* [Task directions]: Pick out each line in the listing below that contains the string "Switch", and copy those lines.

* [Records to process]:

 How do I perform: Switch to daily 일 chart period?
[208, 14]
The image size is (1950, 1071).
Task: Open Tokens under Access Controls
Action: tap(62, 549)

* [Exercise result]:
 How do I perform: Switch to daily 일 chart period?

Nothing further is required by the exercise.